When emotions take over: it's time to take back control
You've got your diary under control. You hold your own in meetings. But all it takes is a look, an email, a wrong word… and your whole system races out of control.
Anger, anxiety, frustration, guilt, shame or emotional overload: emotions run through you, whether they're yours or other people's. And as long as you can't read them, they're the ones steering.

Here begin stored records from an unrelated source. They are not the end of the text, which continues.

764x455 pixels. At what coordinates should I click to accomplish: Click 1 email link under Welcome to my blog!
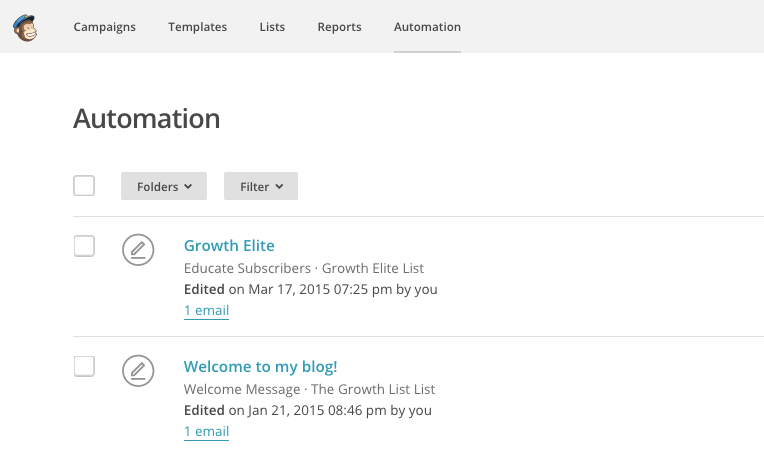pyautogui.click(x=207, y=431)
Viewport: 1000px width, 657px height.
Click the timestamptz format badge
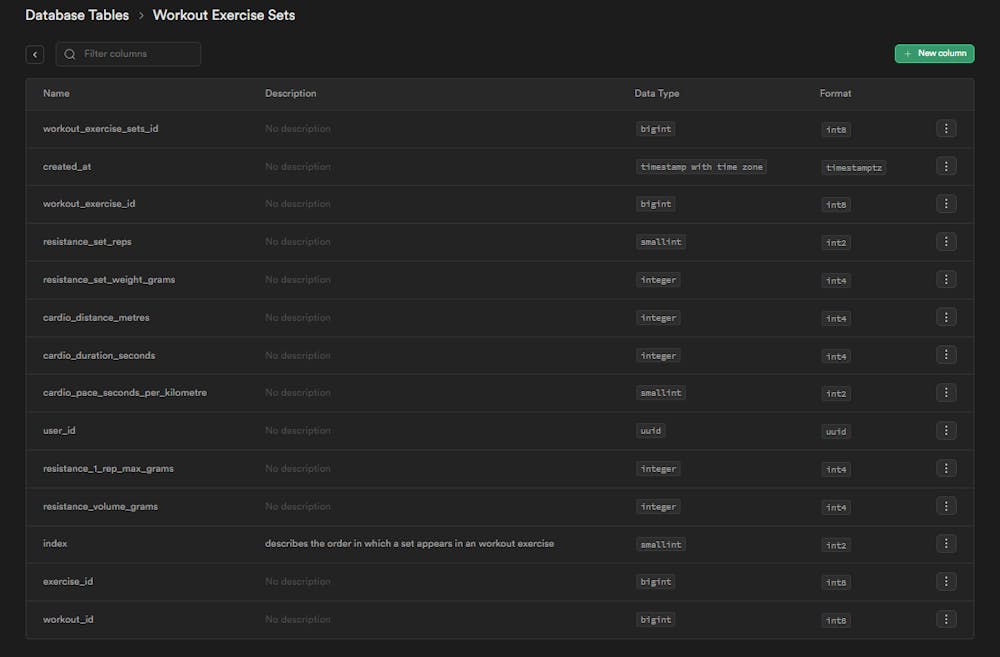click(x=855, y=167)
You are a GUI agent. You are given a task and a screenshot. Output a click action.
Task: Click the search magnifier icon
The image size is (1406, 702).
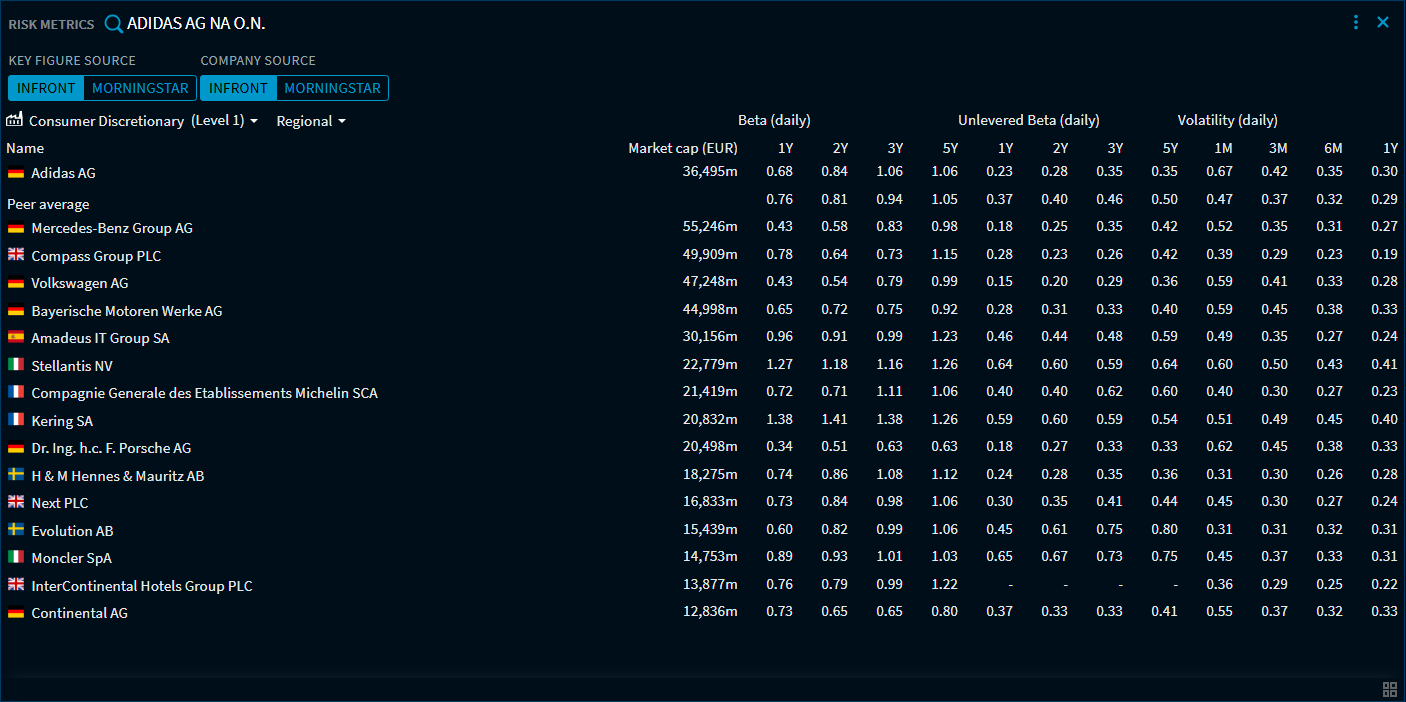[113, 24]
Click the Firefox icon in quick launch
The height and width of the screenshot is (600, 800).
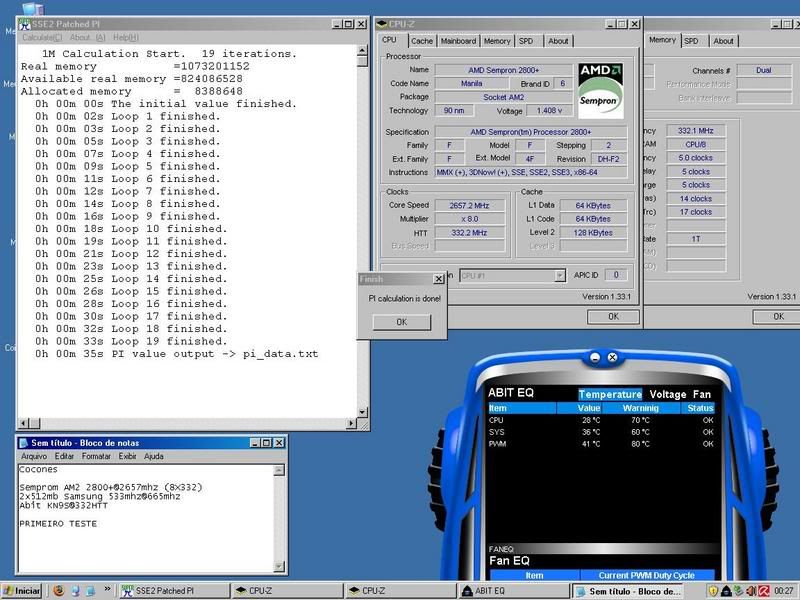59,591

Unconsciously.
That's where the emotional psychosocial competencies come in, and PSC 9 in particular, understanding emotions and stress.
New family, new dynamic Here you enter the 2nd big family of PSC: the emotional competencies.
These competencies aren't just "soft skills". They're levers for regulation, cooperation and performance, especially when the stakes rise or tensions surface.
Understanding emotions and stress (PSC 9) isn't about "managing your emotions" or "suppressing them".
It's about:
• knowing how to identify them when they arise (in yourself and in others)
• understanding their origin and their role
• anticipating their impact on behaviours, decisions, relationships
And it often starts… with vocabulary.
Why it's strategic for leaders A leader who can't identify the emotions at play risks:
• misinterpreting their team's reactions,
• getting carried away without understanding why,
• cutting off the weak signals that precede tensions.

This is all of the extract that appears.